GOAL: Please rewrite the items below with every "Screen dimensions" renamed to "Screen size", leaving everything else unchanged.

── DATASET ENTRIES ──

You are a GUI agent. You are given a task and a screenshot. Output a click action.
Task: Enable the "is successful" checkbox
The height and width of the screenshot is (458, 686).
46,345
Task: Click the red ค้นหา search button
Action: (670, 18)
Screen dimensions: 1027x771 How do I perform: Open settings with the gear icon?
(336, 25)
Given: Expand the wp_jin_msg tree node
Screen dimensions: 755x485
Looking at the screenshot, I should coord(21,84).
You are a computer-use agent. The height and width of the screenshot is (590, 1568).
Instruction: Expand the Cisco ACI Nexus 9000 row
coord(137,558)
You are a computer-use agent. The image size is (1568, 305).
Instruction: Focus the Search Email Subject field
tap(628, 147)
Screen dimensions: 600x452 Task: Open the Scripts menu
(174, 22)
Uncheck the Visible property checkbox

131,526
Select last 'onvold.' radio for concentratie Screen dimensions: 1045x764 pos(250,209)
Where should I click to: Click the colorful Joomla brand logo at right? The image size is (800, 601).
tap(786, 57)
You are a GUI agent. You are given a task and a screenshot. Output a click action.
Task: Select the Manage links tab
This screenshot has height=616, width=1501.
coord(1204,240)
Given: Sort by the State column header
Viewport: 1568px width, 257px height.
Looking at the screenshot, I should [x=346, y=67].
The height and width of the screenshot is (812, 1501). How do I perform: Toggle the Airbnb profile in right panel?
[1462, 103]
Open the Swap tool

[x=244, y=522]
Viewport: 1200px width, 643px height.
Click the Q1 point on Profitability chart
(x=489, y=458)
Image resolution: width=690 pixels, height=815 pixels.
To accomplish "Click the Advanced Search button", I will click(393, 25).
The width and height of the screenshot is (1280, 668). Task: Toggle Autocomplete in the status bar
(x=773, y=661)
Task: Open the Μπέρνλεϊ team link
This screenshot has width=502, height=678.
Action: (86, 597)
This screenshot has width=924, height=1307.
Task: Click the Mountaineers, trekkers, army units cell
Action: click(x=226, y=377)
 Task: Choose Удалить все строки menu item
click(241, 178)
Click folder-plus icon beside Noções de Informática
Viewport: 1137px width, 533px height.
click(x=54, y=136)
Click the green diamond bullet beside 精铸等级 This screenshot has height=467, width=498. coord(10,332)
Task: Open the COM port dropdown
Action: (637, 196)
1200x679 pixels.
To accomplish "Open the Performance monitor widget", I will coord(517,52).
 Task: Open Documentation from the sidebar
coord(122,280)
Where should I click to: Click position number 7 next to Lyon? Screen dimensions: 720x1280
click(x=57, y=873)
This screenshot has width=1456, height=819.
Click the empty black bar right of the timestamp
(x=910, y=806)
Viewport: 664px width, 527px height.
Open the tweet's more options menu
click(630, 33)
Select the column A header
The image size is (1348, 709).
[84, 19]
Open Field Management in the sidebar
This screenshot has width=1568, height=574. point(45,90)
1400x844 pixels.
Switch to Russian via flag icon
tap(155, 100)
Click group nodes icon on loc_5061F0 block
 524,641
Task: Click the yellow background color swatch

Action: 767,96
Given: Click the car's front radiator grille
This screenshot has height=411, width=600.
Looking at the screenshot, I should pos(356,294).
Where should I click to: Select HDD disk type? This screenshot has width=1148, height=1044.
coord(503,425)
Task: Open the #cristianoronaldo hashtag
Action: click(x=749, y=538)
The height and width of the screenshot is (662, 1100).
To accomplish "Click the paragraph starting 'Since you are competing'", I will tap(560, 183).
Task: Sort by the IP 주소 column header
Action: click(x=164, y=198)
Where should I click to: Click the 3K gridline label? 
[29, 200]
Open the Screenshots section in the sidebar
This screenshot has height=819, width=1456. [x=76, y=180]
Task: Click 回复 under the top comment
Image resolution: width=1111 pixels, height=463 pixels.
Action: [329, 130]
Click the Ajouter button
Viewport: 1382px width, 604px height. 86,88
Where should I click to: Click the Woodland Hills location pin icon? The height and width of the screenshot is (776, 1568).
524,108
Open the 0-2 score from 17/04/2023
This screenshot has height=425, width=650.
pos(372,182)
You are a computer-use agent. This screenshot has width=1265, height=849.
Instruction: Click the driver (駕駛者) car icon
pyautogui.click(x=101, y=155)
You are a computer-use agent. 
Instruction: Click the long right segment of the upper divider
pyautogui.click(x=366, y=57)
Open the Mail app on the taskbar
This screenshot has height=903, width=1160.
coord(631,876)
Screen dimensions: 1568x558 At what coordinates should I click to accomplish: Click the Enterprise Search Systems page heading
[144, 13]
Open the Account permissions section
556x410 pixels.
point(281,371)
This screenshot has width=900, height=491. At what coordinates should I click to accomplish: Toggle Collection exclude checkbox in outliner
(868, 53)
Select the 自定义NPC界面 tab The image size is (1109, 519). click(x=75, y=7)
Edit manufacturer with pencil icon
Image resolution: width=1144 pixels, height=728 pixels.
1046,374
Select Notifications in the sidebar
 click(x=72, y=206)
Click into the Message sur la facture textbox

───

SOLUTION TO THE PROBLEM:
You are a GUI agent. You are given a task and a screenshot. Output a click action.
Task: Enable the "is successful" checkbox
The height and width of the screenshot is (458, 686).
46,345
Task: Click the red ค้นหา search button
Action: (670, 18)
Screen size: 1027x771 How do I perform: Open settings with the gear icon?
(336, 25)
Given: Expand the wp_jin_msg tree node
Screen size: 755x485
Looking at the screenshot, I should coord(21,84).
You are a computer-use agent. The height and width of the screenshot is (590, 1568).
Instruction: Expand the Cisco ACI Nexus 9000 row
coord(137,558)
You are a computer-use agent. The image size is (1568, 305).
Instruction: Focus the Search Email Subject field
tap(628, 147)
Screen size: 600x452 Task: Open the Scripts menu
(174, 22)
Uncheck the Visible property checkbox

131,526
Select last 'onvold.' radio for concentratie Screen size: 1045x764 pos(250,209)
Where should I click to: Click the colorful Joomla brand logo at right? The image size is (800, 601).
tap(786, 57)
You are a GUI agent. You are given a task and a screenshot. Output a click action.
Task: Select the Manage links tab
This screenshot has height=616, width=1501.
coord(1204,240)
Given: Sort by the State column header
Viewport: 1568px width, 257px height.
Looking at the screenshot, I should [x=346, y=67].
The height and width of the screenshot is (812, 1501). How do I perform: Toggle the Airbnb profile in right panel?
[1462, 103]
Open the Swap tool

[x=244, y=522]
Viewport: 1200px width, 643px height.
Click the Q1 point on Profitability chart
(x=489, y=458)
Image resolution: width=690 pixels, height=815 pixels.
To accomplish "Click the Advanced Search button", I will click(393, 25).
The width and height of the screenshot is (1280, 668). Task: Toggle Autocomplete in the status bar
(x=773, y=661)
Task: Open the Μπέρνλεϊ team link
This screenshot has width=502, height=678.
Action: (86, 597)
This screenshot has width=924, height=1307.
Task: Click the Mountaineers, trekkers, army units cell
Action: click(x=226, y=377)
 Task: Choose Удалить все строки menu item
click(241, 178)
Click folder-plus icon beside Noções de Informática
Viewport: 1137px width, 533px height.
click(x=54, y=136)
Click the green diamond bullet beside 精铸等级 This screenshot has height=467, width=498. coord(10,332)
Task: Open the COM port dropdown
Action: (637, 196)
1200x679 pixels.
To accomplish "Open the Performance monitor widget", I will coord(517,52).
 Task: Open Documentation from the sidebar
coord(122,280)
Where should I click to: Click position number 7 next to Lyon? Screen size: 720x1280
click(x=57, y=873)
This screenshot has width=1456, height=819.
Click the empty black bar right of the timestamp
(x=910, y=806)
Viewport: 664px width, 527px height.
Open the tweet's more options menu
click(630, 33)
Select the column A header
The image size is (1348, 709).
[84, 19]
Open Field Management in the sidebar
This screenshot has width=1568, height=574. point(45,90)
1400x844 pixels.
Switch to Russian via flag icon
tap(155, 100)
Click group nodes icon on loc_5061F0 block
 524,641
Task: Click the yellow background color swatch

Action: 767,96
Given: Click the car's front radiator grille
This screenshot has height=411, width=600.
Looking at the screenshot, I should pos(356,294).
Where should I click to: Select HDD disk type? This screenshot has width=1148, height=1044.
coord(503,425)
Task: Open the #cristianoronaldo hashtag
Action: click(x=749, y=538)
The height and width of the screenshot is (662, 1100).
To accomplish "Click the paragraph starting 'Since you are competing'", I will tap(560, 183).
Task: Sort by the IP 주소 column header
Action: click(x=164, y=198)
Where should I click to: Click the 3K gridline label? 
[29, 200]
Open the Screenshots section in the sidebar
This screenshot has height=819, width=1456. [x=76, y=180]
Task: Click 回复 under the top comment
Image resolution: width=1111 pixels, height=463 pixels.
Action: [329, 130]
Click the Ajouter button
Viewport: 1382px width, 604px height. 86,88
Where should I click to: Click the Woodland Hills location pin icon? The height and width of the screenshot is (776, 1568).
524,108
Open the 0-2 score from 17/04/2023
This screenshot has height=425, width=650.
pos(372,182)
You are a computer-use agent. This screenshot has width=1265, height=849.
Instruction: Click the driver (駕駛者) car icon
pyautogui.click(x=101, y=155)
You are a computer-use agent. 
Instruction: Click the long right segment of the upper divider
pyautogui.click(x=366, y=57)
Open the Mail app on the taskbar
This screenshot has height=903, width=1160.
coord(631,876)
Screen size: 1568x558 At what coordinates should I click to accomplish: Click the Enterprise Search Systems page heading
[144, 13]
Open the Account permissions section
556x410 pixels.
point(281,371)
This screenshot has width=900, height=491. At what coordinates should I click to accomplish: Toggle Collection exclude checkbox in outliner
(868, 53)
Select the 自定义NPC界面 tab The image size is (1109, 519). click(x=75, y=7)
Edit manufacturer with pencil icon
Image resolution: width=1144 pixels, height=728 pixels.
1046,374
Select Notifications in the sidebar
 click(x=72, y=206)
Click into the Message sur la facture textbox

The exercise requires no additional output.